Başlamadan : Rize’nin Güneysu ilçesinin, Hamidiye Kruvazörü ’nün bu ilçeyi bombalaması ile Sayın Cumhurbaşkanımızın Güneysu‘da yaşamış olmasındaki ortak noktayı açıklamış olalım.

(Evvelki) Başbakan Sayın Recep Tayyip Erdoğan’ın, Cumhurbaşkanı seçildikten sonra Cumhuriyet gazetesi (1) tarafından verilen geçmişi;

…Aslen Rizeli olan Recep Tayip Erdoğan 26 Şubat 1954 yılında, Kasımpaşa’da ailesinin üçüncü çocuğu olarak doğdu. Babası Ahmet Erdoğan, annesi ise Tenzile Erdoğan’dır. Babası, deniz yollarında kıyı kaptanı olarak çalışırdı. Babası Ahmet Erdoğan ailesiyle birlikte 13 yaşında Rize’nin Güneysu ilçesinden İstanbul’a göç ettiğinde Kasımpaşa semtine yerleşmişlerdir.

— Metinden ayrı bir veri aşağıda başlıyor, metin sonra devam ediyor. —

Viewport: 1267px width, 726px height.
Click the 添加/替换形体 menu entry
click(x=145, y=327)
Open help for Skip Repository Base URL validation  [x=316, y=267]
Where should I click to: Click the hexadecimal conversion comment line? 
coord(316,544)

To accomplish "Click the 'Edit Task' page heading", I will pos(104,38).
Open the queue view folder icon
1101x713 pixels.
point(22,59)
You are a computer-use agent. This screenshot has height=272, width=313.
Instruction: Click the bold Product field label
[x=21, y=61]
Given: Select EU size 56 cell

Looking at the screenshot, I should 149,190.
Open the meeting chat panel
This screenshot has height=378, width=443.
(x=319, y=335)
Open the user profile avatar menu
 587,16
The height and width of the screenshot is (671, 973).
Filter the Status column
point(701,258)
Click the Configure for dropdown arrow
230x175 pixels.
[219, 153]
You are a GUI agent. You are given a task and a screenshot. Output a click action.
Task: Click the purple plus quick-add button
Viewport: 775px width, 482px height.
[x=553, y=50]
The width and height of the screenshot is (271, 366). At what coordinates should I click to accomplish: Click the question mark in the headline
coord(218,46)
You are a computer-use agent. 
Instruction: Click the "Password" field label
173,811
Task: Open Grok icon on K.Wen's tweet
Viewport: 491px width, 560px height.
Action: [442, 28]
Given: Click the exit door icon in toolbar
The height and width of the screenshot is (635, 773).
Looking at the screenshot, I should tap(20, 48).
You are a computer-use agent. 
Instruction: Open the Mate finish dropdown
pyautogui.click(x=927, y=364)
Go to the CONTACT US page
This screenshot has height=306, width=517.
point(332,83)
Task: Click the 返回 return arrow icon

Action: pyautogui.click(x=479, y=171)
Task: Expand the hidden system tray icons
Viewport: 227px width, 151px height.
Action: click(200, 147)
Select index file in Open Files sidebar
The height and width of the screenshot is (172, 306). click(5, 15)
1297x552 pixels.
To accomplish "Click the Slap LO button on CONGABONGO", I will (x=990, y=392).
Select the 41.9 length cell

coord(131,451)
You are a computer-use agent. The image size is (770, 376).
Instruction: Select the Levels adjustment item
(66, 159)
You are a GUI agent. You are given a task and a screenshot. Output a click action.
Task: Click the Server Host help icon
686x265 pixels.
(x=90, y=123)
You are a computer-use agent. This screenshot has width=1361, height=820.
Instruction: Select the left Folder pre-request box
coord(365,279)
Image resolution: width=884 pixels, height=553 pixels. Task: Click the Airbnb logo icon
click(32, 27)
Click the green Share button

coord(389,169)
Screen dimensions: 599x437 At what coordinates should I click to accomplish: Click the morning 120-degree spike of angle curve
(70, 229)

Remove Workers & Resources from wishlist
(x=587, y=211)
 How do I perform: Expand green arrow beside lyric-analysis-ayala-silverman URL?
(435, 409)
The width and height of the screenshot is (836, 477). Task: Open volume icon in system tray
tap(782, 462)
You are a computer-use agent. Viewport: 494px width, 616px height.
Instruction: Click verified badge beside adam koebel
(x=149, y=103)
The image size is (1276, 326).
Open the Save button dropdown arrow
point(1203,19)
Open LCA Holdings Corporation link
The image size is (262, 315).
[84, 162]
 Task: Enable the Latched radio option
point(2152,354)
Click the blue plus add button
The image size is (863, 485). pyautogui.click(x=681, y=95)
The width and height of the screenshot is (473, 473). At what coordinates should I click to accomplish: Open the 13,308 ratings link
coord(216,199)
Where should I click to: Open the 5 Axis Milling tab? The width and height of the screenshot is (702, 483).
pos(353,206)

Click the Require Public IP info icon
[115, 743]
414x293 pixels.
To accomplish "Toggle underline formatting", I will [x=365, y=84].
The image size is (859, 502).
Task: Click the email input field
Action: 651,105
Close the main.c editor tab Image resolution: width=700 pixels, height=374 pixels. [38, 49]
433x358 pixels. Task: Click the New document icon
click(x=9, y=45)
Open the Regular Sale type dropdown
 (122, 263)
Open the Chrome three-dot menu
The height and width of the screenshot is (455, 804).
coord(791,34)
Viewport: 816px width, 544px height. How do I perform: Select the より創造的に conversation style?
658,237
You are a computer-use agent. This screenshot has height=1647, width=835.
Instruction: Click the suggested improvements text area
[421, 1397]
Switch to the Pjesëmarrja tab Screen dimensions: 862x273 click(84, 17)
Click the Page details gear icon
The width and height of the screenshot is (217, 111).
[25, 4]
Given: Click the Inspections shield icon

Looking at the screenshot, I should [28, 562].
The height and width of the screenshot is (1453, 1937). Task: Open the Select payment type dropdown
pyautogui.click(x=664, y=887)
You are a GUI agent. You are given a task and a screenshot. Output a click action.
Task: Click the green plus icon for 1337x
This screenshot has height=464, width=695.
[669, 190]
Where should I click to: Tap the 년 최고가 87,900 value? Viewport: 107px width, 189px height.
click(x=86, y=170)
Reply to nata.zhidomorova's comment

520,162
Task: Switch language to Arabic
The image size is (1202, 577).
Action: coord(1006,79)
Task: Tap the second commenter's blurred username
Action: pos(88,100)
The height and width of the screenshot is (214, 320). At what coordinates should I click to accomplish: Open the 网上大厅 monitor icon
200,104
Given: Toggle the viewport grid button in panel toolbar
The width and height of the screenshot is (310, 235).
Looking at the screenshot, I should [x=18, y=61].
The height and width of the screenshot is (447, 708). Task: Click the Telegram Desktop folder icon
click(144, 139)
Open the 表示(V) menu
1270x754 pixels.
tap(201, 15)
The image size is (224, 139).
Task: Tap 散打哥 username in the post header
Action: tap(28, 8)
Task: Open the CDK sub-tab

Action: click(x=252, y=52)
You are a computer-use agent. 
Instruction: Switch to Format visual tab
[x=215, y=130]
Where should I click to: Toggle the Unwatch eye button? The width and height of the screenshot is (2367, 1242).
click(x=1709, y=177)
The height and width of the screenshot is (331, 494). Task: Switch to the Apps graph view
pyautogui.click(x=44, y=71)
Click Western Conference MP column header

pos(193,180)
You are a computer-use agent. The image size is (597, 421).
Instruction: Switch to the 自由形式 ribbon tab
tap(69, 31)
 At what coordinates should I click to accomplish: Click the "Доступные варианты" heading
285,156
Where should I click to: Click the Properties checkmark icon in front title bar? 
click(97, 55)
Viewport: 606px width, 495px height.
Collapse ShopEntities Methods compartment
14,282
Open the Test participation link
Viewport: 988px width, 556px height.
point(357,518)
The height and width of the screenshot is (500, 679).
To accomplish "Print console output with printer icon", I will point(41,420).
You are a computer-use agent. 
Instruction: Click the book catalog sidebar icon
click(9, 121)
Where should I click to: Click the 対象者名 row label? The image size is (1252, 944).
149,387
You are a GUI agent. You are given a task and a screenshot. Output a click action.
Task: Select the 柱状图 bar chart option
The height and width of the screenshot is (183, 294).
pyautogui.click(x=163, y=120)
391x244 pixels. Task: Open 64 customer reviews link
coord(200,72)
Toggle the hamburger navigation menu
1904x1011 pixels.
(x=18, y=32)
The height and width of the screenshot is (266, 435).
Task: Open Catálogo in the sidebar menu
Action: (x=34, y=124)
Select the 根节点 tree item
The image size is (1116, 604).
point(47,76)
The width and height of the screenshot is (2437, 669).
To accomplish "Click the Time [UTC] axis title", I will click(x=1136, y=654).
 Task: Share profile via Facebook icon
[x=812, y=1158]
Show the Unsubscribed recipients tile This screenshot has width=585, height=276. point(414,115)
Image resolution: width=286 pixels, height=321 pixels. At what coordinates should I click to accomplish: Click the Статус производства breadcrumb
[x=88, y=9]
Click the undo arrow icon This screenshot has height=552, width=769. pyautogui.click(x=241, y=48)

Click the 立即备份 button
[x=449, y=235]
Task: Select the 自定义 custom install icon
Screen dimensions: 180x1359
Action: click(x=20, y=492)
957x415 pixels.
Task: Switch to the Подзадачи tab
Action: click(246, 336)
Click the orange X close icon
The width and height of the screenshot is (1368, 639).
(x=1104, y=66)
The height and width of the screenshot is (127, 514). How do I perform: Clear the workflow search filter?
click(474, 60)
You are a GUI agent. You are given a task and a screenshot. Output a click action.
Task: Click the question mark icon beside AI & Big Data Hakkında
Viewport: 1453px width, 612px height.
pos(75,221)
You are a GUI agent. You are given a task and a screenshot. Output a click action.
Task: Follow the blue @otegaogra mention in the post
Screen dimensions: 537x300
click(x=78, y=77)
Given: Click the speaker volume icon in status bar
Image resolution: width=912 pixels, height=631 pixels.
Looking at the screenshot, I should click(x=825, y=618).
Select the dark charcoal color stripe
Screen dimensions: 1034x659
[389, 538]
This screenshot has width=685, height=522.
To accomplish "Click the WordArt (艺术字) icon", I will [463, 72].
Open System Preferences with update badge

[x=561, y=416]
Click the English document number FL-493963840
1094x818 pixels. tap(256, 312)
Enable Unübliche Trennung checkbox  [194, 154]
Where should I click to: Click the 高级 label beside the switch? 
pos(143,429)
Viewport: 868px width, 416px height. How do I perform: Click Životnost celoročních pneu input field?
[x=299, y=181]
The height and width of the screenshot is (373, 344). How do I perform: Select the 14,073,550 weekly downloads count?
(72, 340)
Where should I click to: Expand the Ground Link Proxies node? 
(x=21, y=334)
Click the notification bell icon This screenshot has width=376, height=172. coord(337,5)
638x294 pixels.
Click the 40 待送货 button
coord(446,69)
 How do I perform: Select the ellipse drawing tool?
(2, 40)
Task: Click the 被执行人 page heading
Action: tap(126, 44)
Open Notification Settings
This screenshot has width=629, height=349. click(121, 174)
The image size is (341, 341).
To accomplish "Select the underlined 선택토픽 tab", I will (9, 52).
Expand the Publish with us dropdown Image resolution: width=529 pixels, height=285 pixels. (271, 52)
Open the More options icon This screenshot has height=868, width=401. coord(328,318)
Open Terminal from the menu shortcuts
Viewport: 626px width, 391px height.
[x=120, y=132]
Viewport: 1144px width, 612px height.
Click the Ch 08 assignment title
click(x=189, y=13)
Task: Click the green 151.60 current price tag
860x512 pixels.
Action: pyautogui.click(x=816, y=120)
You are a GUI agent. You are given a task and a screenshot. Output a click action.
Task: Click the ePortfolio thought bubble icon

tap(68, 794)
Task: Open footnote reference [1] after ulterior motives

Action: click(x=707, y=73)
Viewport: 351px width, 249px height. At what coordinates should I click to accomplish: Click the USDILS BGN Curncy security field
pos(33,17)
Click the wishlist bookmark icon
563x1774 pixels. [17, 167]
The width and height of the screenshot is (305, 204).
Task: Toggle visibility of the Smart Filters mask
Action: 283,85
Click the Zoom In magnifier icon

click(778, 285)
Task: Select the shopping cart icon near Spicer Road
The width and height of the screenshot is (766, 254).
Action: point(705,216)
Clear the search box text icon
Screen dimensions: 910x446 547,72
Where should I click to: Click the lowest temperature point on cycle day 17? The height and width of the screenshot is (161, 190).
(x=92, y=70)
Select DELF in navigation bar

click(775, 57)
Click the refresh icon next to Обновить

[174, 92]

İmam Hatip Okulu’ndan 1973 yılında mezun oldu. Fark dersleri sınavını vererek Eyüp Lisesi’nden de diploma aldı. Ardından 1973 -1974 sezonunda Vatan Caddesi ile Aksaray Caddesi’nin kesiştiği Gürani Sokak’ta bulunan ve 12 Mart 1971’deki askeri darbeden sonra 25 Ağustos 1971 tarihinde yasayla özelleştirilen aslında adı “İstanbul Tuna İktisadi ve Ticari Bilimler Yüksek Okulu” olan Aksaray İktisat ve Ticaret Yüksek Okuluna kaydını yaptırarak girdi. Recep Tayyip Erdoğan’ın okul numarası 2443 olmasına rağmen Marmara Üniversitesi’nden verilen diplomasında ise öğrenci numarası, 8345 olarak görülmektedir. Okulun devam mecburiyeti olmayan gece bölümünde okudu ve gündüzleri başka işlerde çalıştı…”

Rize’nin Güneysu ilçesi’nin Şapka Kanunu ve Rize’nin bombalanması olayı ile olan ilgisi (1)

“…Bu vesileyle düzeltilmesi gereken hususlardan biri de Şapka Kanunu’dur. Bu kanuna göre her Türk vatandaşı şapka giymeye mecburdur. Yani açık baş gezmek hususundaki alışkanlık bile SUÇ teşkil etmektedir.

Filhakika hem harf inkılâbı ve hem de şapka hakkındaki kanun müeyyidesizdiler. Yani bu kanunları ihlâl edenlere karşı yapılabilecek olan şey inzibatî tedbirlerden ibaret kalmaktaydı. Bu sebebledir ki; TCK’nin valilerin vazife ve selâhiyetlerine dâir mahsus maddesine bir ilâve yapılarak her iki kanun da “’müeyyidelendirilmiştir.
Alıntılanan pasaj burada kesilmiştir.